Naciones ricas y pobres: dicotomía ilusoria

Según una concepción muy difundida – y que aún  recientemente encontró guarida en no pocos participantes de la Conferencia del Cairo – el mundo se divide en dos partes: las naciones ricas y las naciones pobres.

Las naciones ricas consumen: son los Estados Unidos, Canadá, los países de Europa Occidental, Japón.

De otro lado las naciones de América Española y América Lusa, las naciones del África, de Asia y de Oceanía, que no tienen el nivel económico de Europa y de América del Norte.

Entonces –según los propugnadores del anticonsumismo – América del Norte, Europa Occidental y Japón, naciones consumistas, oprimen a las naciones pobres, defraudándolas en toda especie de negocios. Consecuentemente, las naciones expoliadas, no consumistas, deben hacer una contra ofensiva al mundo consumista, obligándolo a bajar su nivel de consumo, y nivelándolo por debajo con el mundo pobre.

Con eso, todos caerán en una situación parecida a aquella en que la dictadura comunista arrastró a Rusia y a las naciones satélites del antiguo imperio soviético. Y, también, análoga a la que el viejo tirano de Cuba mantiene a sus infelices compatriotas. 

A favor de un consumismo sensato y proporcionado

Frente a ese anticonsumismo retrógrado, debemos propugnar un consumismo sensato, proporcionado, en que las naciones más ricas, lejos de imponer a las más pobres condiciones de vida casi insustentables, busquen, por el contrario, estimular la producción de esos hermanos pobres, proporcionándoles salarios y niveles de existencia alentadores, los cuales den a éstos el gusto de un consumo sabroso y agradable, que los estimule a trabajar siempre más.

"Dinero – deberían decir los pueblos más ricos – podréis obtener de nosotros, desde que trabajéis. Sed hombres productivos, procurad atraer sobre vos, a fuerza de trabajo, todo el bien que deseareis. Sólo si frustrados, sin culpa vuestra, esos meritorios esfuerzos, extendednos la mano para pedir ayuda. Reconocemos, en tal caso, que será obligación nuestra atender vuestro justo pedido, de modo que renunciaremos de buen grado a lo que nos es superfluo, para así proporcionaros lo que os es necesario".

Hacer de la convivencia mundial una liga en que los pueblos más capaces trabajen inútilmente, sin ventaja propia, en beneficio de los incapaces, perezosos, vagos... eso es inaceptable.

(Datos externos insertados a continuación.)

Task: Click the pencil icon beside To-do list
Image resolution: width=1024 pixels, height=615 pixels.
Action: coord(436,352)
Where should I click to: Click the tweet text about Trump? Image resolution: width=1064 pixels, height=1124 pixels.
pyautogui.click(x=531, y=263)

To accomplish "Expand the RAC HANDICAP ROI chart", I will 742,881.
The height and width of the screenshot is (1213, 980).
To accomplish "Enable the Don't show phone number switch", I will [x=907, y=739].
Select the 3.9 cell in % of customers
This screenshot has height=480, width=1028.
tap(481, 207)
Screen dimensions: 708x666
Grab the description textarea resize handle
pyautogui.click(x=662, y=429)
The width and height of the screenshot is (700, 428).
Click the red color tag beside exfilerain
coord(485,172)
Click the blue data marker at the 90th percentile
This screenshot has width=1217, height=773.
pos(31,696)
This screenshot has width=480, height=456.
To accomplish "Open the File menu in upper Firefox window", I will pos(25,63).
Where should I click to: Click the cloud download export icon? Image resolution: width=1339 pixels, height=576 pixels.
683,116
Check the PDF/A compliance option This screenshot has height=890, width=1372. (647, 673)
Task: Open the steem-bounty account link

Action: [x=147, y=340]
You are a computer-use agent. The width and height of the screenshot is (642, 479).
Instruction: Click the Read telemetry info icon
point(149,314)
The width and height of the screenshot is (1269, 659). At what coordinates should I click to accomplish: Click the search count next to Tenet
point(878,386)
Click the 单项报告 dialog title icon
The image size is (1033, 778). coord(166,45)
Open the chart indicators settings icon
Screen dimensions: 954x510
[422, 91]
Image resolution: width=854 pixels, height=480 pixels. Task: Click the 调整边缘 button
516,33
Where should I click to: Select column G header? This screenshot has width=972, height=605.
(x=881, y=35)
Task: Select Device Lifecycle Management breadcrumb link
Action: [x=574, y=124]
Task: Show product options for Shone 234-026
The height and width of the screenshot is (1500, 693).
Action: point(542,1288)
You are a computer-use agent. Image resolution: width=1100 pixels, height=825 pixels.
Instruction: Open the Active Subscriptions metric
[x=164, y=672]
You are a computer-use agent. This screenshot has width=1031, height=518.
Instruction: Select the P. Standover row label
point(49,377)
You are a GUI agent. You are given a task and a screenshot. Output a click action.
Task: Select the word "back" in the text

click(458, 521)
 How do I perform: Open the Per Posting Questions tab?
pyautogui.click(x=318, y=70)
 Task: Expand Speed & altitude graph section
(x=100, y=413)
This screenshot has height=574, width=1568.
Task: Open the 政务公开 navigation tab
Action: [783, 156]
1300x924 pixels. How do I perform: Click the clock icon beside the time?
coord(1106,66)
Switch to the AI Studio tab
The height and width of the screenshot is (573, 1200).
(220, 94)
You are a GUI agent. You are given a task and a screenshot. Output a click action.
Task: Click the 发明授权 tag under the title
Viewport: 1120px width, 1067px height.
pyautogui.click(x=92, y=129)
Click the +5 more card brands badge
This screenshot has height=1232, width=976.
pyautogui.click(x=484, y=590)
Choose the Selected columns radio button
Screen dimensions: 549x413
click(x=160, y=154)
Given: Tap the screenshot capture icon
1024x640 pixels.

La glorificación de la vagancia es propia al socialismo y al comunismo, no de la Civilización Cristiana y de la doctrina católica.

Es, sin embargo, hacia donde conduce el anticonsumismo, ocioso bebedor, enemigo de la civilización, del bienestar y del buen vivir de todos los hombres. 

(*) Publicado originalmente en la revista Catolicismo (São Paulo), agosto 1995.